Pixel coordinate grounding data
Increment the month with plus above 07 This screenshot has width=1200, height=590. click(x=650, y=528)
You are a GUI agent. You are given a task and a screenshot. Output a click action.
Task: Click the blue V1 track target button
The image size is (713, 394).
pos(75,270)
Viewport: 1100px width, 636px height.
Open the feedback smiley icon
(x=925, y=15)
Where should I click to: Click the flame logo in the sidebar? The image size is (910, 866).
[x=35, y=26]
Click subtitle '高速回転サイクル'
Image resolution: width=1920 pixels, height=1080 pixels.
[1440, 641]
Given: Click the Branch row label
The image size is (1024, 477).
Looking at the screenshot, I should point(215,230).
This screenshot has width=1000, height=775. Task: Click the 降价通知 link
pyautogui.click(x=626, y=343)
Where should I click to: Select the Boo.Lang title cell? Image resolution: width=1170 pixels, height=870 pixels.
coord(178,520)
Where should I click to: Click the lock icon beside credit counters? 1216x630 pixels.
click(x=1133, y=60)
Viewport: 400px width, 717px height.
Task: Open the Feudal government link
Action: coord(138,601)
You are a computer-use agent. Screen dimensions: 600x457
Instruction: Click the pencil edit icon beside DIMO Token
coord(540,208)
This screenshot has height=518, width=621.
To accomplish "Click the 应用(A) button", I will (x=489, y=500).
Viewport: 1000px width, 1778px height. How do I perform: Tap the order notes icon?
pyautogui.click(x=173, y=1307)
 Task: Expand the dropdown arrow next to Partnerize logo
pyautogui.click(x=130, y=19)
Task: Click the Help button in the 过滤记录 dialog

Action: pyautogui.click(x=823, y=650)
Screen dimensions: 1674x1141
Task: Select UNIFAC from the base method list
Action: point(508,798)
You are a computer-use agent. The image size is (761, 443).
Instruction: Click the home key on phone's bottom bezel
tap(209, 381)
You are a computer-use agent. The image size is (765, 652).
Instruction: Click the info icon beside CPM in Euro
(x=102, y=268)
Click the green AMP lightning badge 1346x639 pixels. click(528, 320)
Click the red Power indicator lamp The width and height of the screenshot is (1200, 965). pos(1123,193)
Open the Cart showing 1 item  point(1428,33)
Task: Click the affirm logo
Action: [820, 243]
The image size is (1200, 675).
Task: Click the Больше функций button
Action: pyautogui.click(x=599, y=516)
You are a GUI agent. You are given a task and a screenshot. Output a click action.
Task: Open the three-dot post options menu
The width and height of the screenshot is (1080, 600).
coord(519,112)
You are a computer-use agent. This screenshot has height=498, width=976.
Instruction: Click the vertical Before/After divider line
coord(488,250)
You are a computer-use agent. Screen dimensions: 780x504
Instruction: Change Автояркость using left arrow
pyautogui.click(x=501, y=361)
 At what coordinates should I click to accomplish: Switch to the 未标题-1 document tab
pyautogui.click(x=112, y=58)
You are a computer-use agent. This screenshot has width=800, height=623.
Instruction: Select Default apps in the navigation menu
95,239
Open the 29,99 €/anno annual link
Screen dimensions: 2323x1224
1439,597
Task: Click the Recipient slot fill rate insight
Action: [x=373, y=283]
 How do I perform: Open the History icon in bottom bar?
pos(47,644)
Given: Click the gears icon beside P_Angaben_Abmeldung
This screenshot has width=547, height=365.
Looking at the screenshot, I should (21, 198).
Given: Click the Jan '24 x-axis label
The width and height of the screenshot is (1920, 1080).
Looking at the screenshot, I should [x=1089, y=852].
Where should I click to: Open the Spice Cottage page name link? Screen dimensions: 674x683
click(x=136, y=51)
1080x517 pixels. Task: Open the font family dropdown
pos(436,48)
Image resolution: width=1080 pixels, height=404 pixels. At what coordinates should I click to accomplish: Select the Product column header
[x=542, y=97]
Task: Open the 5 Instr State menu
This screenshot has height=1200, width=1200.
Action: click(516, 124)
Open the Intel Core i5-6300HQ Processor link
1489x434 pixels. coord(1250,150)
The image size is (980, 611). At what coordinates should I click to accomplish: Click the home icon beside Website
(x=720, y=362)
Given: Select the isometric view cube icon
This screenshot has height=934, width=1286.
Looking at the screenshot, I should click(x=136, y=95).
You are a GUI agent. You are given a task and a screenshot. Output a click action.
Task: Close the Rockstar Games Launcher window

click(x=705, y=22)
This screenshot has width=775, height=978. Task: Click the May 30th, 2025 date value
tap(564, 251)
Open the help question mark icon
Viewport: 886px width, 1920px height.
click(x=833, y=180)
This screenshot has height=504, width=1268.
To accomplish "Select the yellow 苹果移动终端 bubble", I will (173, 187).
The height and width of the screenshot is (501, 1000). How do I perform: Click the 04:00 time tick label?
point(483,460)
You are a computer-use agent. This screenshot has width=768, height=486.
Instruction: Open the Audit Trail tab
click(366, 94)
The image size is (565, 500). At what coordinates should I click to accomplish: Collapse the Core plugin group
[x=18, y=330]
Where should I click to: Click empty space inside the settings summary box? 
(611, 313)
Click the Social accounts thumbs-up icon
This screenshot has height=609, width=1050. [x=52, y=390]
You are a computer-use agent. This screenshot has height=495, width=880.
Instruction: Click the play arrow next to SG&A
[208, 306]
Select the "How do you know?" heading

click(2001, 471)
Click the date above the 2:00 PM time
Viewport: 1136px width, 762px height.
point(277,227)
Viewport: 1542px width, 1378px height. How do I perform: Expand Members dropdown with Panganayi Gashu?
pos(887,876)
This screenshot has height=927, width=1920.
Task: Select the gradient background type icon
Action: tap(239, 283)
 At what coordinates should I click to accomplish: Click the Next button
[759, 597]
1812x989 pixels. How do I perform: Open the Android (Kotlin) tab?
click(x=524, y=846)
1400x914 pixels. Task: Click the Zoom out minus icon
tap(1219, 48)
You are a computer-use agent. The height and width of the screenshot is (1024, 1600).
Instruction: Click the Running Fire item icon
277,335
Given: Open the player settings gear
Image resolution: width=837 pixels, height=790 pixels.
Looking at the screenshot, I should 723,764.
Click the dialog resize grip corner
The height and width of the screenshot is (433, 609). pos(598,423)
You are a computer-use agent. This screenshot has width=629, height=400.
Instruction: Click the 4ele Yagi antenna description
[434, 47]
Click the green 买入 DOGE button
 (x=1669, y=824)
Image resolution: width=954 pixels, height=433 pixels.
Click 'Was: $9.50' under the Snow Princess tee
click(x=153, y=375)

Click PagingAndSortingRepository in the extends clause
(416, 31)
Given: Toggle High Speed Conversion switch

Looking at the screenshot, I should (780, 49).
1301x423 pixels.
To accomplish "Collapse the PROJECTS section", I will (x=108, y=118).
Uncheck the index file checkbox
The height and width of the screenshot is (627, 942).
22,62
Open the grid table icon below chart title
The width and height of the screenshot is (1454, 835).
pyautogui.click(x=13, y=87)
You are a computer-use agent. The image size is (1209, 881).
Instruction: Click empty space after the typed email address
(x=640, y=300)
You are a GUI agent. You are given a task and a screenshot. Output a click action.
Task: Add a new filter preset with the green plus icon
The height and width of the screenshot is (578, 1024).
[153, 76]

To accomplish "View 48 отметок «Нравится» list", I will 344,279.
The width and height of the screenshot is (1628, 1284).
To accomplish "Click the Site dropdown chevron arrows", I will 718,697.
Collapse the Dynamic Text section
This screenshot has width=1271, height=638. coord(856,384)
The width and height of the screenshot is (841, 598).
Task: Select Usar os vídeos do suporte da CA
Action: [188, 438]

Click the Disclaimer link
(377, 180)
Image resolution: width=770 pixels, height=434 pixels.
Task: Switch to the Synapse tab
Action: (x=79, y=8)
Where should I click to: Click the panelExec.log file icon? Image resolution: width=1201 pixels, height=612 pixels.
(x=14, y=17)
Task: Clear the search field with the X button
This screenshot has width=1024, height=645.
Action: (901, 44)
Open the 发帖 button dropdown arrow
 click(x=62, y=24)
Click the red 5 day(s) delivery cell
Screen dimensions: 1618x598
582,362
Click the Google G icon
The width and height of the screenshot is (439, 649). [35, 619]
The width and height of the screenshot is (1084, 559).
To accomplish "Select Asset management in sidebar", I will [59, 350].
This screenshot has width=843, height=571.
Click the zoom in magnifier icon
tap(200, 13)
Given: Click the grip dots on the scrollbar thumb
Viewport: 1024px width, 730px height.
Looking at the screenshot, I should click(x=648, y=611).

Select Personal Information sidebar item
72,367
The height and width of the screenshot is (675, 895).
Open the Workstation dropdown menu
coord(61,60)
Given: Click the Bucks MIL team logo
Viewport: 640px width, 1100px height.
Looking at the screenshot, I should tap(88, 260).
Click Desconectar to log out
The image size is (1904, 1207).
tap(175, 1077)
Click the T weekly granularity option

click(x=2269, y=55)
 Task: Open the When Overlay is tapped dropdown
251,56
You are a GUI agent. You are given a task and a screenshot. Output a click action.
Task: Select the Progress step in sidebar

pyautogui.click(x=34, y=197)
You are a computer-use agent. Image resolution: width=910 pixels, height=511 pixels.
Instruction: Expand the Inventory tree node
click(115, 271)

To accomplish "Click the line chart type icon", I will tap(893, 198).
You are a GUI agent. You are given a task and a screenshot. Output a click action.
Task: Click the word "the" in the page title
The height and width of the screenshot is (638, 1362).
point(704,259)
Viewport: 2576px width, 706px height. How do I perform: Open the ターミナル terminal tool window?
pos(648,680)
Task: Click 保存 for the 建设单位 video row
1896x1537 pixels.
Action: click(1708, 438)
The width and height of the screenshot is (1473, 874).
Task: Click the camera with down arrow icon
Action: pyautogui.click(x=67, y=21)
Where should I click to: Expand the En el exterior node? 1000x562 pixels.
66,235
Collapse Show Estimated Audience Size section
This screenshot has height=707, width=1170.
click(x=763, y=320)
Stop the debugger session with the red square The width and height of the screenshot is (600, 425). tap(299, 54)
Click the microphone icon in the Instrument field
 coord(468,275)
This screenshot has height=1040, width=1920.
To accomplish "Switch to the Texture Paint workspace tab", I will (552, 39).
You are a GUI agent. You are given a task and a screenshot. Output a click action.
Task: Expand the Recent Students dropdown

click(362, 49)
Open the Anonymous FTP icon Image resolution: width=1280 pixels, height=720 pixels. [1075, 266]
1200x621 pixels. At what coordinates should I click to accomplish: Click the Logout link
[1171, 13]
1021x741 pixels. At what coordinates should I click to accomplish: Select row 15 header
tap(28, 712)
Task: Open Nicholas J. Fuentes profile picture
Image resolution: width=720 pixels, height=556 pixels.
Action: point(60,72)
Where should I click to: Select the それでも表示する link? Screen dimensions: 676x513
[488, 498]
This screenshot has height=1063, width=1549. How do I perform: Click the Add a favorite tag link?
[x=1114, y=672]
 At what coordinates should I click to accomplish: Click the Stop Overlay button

■ WHAT IS REQUIRED
Please give again the lines above between the line holding "Click the microphone" and the line holding "Open the Anonymous", inclusive, exactly as they are and with nothing added.

■ OUTPUT BELOW
Click the microphone icon in the Instrument field
 coord(468,275)
This screenshot has height=1040, width=1920.
To accomplish "Switch to the Texture Paint workspace tab", I will (552, 39).
You are a GUI agent. You are given a task and a screenshot. Output a click action.
Task: Expand the Recent Students dropdown

click(362, 49)
Open the Anonymous FTP icon Image resolution: width=1280 pixels, height=720 pixels. [1075, 266]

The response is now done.